◆ **DIRECTIONS FOR THIS TASK**:
In the records below, find each line that holds "PortalesMedicos" and return it.

◆ **GIVEN DATA**:
################

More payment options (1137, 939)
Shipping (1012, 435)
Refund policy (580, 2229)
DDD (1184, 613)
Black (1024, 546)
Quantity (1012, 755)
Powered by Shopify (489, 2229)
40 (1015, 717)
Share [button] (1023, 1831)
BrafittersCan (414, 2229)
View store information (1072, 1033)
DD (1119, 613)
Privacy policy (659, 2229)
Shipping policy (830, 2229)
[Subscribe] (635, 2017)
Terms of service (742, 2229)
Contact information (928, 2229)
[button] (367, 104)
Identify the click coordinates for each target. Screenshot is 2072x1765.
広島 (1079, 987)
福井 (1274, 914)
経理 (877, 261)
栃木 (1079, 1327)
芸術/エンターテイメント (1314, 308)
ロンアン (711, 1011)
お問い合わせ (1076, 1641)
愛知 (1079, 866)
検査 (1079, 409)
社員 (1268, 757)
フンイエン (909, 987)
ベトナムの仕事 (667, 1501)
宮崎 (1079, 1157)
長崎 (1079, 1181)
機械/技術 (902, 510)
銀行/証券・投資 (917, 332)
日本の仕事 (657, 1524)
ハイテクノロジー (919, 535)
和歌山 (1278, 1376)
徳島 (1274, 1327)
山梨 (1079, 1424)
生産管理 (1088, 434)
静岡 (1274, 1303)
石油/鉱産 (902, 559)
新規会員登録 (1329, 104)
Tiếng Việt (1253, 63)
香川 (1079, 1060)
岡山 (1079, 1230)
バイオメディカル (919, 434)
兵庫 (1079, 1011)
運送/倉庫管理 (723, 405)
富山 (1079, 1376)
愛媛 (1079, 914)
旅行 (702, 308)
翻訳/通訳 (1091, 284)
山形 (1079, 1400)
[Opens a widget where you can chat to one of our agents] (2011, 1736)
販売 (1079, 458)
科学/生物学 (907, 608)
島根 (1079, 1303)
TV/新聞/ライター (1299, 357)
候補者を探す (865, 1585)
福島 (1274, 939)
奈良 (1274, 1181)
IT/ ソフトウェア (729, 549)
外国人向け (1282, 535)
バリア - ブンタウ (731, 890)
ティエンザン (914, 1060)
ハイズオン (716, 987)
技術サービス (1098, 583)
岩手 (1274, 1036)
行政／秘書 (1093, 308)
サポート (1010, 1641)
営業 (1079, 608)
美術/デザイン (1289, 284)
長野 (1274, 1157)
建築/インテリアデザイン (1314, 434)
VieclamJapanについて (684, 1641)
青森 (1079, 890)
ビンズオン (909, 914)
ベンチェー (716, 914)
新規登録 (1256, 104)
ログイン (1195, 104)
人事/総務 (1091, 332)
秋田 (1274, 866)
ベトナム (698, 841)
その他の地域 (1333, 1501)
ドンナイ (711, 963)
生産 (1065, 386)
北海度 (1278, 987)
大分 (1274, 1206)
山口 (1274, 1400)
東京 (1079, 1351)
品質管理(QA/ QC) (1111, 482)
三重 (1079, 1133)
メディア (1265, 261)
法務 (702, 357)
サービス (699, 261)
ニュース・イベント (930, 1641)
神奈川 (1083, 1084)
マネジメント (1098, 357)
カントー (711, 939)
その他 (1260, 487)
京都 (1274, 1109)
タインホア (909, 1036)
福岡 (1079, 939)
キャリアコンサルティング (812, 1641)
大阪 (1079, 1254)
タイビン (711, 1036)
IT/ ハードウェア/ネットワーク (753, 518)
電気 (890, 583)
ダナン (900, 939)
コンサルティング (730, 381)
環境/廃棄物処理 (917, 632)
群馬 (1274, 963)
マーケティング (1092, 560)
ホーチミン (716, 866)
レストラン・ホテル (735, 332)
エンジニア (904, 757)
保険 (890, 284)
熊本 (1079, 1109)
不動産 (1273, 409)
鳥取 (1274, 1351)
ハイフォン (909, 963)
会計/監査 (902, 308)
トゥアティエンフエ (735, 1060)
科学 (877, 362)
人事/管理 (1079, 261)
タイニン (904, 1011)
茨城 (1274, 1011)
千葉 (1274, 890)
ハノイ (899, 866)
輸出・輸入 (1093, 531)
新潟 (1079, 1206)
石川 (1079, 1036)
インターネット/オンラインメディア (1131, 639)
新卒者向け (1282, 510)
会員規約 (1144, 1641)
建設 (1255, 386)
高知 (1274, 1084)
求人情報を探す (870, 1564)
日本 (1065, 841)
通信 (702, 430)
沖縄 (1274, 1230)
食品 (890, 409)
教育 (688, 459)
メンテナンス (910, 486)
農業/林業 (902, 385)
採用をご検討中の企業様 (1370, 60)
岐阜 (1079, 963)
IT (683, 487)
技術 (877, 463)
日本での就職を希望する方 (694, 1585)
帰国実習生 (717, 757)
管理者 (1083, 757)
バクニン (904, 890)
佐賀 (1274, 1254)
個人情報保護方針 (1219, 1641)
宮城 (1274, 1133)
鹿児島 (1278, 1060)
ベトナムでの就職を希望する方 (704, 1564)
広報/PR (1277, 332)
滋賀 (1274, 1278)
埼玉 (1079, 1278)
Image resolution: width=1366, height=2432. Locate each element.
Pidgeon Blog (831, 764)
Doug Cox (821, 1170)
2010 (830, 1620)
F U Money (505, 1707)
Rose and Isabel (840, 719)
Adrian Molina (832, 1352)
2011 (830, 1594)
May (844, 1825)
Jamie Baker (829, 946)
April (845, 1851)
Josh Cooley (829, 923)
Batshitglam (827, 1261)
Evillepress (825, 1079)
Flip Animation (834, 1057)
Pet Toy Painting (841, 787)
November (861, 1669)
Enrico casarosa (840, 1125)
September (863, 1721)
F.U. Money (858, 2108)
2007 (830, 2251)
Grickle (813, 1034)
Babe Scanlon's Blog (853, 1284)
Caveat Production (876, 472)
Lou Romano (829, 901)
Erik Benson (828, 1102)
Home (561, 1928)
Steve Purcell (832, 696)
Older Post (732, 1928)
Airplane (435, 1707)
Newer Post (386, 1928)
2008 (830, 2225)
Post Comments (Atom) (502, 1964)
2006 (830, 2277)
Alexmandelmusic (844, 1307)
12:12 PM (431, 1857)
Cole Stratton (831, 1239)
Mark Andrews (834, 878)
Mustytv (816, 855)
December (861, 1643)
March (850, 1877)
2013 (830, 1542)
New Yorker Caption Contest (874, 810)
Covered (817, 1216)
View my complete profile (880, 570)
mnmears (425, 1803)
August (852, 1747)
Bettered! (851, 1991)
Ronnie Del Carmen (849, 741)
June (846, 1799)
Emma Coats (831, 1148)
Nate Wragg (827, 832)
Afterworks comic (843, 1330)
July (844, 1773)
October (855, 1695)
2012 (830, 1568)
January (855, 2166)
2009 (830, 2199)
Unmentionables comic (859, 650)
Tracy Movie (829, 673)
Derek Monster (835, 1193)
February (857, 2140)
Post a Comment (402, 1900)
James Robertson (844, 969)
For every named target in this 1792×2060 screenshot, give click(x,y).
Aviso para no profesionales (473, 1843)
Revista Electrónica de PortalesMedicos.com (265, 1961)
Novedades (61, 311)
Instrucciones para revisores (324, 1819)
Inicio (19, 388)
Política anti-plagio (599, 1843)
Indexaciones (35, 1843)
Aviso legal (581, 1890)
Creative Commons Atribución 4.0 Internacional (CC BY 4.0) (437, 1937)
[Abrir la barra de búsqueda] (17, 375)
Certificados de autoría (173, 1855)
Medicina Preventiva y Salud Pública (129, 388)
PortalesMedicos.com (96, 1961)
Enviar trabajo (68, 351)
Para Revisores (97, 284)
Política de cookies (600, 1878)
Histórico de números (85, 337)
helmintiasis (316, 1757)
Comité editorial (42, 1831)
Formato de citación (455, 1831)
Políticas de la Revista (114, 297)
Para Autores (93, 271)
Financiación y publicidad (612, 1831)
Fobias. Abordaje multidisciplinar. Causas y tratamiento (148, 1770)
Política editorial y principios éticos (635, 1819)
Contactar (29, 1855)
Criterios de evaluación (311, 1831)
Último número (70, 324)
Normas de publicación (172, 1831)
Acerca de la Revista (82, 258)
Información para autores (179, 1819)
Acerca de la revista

################

◆ **EXPECTED OUTPUT**:
Revista Electrónica de PortalesMedicos.com (265, 1961)
PortalesMedicos.com (96, 1961)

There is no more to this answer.